Adult Fungus Gnats live a week and a half, and in that span can lay up to 200 eggs each in moist soil. The eggs hatch in 4 to 6 days and feed on plant roots in their larval stage for about 2 weeks. They love moist, compost-rich potting soils, so it’s more likely you’ll find them in the brand names, like Miracle-Gro®.
Because Fungus Gnats need moist soil in order to complete this four-week life cycle, most experts think you can eradicate the problem by letting your plants completely dry out and get into the practice of watering "...just enough." But if your watering methods aren't cryptically precise, there are other more accessible solutions.
Questions about Fungus Gnats:
So, do I have Fungus Gnats? - To see if you have larvae in your plants, and can’t tell just by looking, cut a potato into ½ inch slices and set on top of the soil. FG larvae are attracted to the potato and will move to the surface to feed on it. In a couple days, check the slices, and discard if engulfed with Gna-ggots. My advice, skip this step unless you’re morbid and have a strong stomach.
Ack, I have them! Make them leave! - Pour a generous layer of sand on top of the soil and cover with cedar mulch. FGs are attracted to the top layer of wet soil. Because sand drains quickly, adults are confused by the newly dry top layer of soil, even though your plant is perfectly watered. The cedar mulch is ornamental and most insects hate the smell.
OK, so the larvae are dying. But how do I kill the adults? – Smear Vaseline® on a yellow sticky note and hang vertically. FGs are specifically attracted to the color yellow and will bang up against it if it is hung vertically. Another trick is to uncap and cut the top 1/3 off a soda (pop) bottle, turning it upside down inside the bottle (so it looks like a funnel). Then fill the base with a mixture of vegetable oil and apple cider vinegar. Attracted to the fermented smell, the FGs will drown when the surface tension is broken by the vegetable oil.

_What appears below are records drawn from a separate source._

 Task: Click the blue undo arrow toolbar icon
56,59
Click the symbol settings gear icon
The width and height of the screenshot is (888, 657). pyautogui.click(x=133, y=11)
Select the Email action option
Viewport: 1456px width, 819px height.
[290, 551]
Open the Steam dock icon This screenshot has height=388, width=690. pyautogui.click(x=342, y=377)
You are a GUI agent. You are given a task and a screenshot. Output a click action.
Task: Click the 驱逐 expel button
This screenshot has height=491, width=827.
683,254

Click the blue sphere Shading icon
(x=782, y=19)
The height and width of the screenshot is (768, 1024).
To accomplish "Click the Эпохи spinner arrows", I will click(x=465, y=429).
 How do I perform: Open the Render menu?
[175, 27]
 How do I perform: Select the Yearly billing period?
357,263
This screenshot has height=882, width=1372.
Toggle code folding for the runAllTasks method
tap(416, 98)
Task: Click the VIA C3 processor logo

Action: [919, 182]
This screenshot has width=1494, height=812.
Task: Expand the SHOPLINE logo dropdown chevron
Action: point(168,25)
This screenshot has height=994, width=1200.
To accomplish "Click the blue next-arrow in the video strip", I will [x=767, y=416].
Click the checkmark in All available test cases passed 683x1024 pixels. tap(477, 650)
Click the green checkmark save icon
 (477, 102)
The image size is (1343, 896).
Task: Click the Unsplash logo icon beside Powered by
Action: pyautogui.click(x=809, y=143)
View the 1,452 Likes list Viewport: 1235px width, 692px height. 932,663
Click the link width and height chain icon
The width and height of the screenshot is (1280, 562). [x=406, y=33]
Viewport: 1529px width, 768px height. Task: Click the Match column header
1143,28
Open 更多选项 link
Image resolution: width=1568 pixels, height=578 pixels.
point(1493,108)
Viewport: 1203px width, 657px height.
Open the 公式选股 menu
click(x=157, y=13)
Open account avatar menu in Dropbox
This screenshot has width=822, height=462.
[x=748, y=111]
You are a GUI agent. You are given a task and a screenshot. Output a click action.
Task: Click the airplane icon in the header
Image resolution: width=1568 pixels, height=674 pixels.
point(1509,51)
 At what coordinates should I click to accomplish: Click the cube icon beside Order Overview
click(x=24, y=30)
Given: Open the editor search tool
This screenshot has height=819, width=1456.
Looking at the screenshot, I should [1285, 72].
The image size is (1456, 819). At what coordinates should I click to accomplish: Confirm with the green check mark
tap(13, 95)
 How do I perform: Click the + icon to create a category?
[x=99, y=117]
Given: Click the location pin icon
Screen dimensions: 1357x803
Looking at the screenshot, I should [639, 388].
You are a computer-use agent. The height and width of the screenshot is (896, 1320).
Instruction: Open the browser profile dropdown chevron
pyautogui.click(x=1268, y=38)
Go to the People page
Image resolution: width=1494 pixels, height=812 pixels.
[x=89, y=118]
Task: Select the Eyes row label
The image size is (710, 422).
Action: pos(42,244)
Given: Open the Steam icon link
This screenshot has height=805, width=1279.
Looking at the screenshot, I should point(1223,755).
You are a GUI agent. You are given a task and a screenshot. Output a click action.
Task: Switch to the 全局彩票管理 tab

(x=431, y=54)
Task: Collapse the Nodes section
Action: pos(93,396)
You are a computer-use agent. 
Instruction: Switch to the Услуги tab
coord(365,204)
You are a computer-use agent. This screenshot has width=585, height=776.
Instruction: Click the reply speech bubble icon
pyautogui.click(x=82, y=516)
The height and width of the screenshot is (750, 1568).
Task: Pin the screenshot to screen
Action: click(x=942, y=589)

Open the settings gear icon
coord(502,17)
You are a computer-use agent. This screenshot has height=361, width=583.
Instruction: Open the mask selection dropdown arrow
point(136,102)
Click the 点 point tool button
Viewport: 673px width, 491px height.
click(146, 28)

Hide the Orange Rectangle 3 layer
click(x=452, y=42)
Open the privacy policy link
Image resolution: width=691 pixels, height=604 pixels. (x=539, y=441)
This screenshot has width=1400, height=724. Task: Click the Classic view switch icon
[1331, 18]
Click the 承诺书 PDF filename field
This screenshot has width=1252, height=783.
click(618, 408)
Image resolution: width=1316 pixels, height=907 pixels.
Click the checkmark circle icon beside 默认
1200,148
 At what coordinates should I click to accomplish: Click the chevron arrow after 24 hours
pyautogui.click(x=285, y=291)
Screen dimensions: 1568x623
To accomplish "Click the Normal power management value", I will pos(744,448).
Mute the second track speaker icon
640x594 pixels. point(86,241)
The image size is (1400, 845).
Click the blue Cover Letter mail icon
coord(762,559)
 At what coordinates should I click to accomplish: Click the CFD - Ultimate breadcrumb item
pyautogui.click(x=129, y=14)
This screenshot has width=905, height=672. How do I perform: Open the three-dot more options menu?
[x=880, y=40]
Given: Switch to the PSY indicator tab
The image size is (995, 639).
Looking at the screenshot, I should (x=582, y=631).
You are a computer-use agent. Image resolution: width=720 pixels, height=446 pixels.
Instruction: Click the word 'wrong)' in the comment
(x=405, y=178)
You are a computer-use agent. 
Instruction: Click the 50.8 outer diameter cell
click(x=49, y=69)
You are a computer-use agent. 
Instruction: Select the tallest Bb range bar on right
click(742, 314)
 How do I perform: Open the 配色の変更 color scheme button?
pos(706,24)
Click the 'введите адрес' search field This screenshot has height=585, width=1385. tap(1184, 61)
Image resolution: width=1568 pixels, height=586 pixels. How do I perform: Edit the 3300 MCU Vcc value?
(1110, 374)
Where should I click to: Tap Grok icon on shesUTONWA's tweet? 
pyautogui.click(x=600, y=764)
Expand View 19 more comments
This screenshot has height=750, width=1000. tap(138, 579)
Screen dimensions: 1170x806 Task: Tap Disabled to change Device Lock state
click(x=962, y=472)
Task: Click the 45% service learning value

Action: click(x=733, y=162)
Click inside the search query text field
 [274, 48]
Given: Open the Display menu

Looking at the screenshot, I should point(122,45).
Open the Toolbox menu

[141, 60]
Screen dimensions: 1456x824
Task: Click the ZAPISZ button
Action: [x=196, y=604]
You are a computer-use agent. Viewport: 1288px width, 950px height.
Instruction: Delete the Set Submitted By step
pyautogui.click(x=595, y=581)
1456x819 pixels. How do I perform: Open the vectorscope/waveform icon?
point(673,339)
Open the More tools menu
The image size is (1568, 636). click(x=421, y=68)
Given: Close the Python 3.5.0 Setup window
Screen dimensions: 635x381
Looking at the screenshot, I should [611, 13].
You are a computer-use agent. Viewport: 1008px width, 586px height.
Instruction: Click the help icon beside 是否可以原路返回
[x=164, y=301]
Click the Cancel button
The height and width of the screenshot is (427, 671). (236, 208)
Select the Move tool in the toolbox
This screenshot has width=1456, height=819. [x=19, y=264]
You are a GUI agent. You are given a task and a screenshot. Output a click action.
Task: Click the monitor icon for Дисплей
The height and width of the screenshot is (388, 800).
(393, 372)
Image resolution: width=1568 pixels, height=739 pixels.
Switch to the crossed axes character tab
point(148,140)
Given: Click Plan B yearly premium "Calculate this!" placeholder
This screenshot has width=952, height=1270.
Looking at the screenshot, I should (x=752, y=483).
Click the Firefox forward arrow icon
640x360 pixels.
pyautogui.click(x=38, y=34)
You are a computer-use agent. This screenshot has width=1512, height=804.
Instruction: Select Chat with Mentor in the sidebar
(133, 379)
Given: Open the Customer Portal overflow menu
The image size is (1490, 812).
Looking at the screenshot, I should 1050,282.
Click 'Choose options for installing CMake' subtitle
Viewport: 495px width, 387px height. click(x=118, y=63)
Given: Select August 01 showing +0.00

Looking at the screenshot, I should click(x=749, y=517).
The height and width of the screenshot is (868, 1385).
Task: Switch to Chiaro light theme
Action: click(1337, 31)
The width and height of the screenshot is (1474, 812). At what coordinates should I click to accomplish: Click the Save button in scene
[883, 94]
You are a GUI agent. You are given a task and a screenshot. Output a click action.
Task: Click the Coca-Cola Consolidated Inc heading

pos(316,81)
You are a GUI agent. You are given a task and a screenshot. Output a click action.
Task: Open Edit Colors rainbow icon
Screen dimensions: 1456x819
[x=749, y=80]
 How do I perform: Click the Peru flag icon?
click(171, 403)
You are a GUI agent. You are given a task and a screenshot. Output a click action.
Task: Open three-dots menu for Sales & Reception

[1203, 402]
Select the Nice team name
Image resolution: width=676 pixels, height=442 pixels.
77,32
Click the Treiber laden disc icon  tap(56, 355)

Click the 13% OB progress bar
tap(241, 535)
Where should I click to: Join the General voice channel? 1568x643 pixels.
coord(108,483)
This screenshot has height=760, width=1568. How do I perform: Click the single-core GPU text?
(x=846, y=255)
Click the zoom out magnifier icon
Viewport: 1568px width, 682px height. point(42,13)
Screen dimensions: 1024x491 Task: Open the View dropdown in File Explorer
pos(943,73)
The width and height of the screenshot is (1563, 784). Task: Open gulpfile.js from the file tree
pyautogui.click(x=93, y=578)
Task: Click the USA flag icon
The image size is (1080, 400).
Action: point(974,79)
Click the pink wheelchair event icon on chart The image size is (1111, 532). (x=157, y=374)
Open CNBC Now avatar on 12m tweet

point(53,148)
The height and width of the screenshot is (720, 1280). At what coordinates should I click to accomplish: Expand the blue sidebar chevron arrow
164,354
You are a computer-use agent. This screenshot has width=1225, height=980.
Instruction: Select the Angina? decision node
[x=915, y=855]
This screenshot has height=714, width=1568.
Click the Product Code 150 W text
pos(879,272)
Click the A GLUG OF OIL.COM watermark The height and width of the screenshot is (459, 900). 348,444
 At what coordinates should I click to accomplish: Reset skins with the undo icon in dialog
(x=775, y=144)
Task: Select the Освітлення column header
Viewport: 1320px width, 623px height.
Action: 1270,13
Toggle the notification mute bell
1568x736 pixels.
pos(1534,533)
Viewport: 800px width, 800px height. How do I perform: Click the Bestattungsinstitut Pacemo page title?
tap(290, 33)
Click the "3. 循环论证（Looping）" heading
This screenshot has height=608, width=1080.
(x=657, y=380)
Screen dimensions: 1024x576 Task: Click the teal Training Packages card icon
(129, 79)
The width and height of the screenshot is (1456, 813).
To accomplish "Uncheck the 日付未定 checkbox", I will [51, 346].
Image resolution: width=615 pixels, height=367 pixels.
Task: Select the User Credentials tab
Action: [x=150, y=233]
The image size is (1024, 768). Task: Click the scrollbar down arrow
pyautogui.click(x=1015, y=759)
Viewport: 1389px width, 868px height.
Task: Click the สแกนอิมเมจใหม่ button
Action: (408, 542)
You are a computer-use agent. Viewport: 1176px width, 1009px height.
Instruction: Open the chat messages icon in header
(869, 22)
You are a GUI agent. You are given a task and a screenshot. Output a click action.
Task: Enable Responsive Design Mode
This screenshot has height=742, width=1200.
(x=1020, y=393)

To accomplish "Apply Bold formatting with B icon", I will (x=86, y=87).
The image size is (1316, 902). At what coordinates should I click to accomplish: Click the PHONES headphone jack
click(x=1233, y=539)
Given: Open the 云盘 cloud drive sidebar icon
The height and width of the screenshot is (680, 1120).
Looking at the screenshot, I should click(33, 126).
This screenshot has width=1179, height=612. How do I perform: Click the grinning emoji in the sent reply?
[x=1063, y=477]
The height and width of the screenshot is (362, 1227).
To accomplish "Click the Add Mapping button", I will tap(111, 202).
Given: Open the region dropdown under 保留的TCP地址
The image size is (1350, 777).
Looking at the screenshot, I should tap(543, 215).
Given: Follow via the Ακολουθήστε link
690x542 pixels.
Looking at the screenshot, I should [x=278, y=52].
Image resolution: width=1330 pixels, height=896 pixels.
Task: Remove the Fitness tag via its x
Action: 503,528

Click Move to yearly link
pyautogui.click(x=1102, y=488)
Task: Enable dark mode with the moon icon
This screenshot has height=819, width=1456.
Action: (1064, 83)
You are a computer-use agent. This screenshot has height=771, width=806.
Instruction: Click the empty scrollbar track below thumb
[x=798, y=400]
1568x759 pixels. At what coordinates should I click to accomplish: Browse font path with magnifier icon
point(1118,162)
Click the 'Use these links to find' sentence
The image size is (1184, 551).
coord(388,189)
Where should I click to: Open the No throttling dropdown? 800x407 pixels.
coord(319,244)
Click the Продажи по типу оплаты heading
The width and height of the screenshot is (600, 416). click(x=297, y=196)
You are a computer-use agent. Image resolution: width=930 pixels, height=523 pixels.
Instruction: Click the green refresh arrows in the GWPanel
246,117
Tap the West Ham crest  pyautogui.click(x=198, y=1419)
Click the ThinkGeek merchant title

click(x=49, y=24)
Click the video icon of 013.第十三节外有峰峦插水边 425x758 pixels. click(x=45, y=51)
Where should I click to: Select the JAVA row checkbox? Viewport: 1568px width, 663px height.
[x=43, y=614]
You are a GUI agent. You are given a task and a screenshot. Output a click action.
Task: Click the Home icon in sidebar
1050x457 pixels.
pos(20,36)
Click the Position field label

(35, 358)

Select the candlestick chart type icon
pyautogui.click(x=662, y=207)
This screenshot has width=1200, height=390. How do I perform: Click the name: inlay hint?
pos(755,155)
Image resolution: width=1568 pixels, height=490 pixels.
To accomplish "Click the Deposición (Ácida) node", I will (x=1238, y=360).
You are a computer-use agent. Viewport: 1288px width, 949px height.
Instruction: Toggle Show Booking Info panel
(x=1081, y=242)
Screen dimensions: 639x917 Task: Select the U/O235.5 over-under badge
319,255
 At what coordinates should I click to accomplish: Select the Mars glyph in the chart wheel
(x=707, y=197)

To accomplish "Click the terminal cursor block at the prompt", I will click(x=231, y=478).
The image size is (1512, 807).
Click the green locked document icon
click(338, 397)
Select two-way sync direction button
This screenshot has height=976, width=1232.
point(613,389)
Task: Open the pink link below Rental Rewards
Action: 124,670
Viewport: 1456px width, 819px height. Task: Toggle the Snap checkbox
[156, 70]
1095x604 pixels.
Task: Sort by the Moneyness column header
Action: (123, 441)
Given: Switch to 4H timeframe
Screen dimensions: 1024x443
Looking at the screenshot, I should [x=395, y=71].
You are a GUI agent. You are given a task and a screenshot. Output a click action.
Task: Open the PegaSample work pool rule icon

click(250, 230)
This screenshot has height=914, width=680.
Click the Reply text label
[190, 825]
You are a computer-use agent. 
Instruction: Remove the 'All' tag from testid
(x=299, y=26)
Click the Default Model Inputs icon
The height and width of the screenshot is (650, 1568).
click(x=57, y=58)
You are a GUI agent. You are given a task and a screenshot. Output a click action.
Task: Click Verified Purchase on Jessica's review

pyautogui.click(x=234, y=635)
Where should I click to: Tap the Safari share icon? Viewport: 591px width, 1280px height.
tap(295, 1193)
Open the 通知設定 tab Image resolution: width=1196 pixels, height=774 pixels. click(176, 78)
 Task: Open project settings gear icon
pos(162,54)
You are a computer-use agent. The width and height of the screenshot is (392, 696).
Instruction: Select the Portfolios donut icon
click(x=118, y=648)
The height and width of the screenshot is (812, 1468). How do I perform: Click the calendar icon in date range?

I think my case is serious! – Most greenhouses use a peat mixture infused with an FG predator called Hypoaspis miles. The mite lives and feeds on insect larvae and is commercially available for about $30. You can also buy Gnatrol, a bacterial insecticide that is human and pet friendly and retails for around $20. Residential exterminators can also control the problem but for, at minimum, $45.